Working data>

========

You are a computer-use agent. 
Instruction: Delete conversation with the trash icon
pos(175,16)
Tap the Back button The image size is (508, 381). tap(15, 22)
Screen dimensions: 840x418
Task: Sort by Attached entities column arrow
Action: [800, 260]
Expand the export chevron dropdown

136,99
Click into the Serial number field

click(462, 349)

========

Activity>
Every line of the material above must be duplicated exactly.

Written solution>
You are a computer-use agent. 
Instruction: Delete conversation with the trash icon
pos(175,16)
Tap the Back button The image size is (508, 381). tap(15, 22)
Screen dimensions: 840x418
Task: Sort by Attached entities column arrow
Action: [800, 260]
Expand the export chevron dropdown

136,99
Click into the Serial number field

click(462, 349)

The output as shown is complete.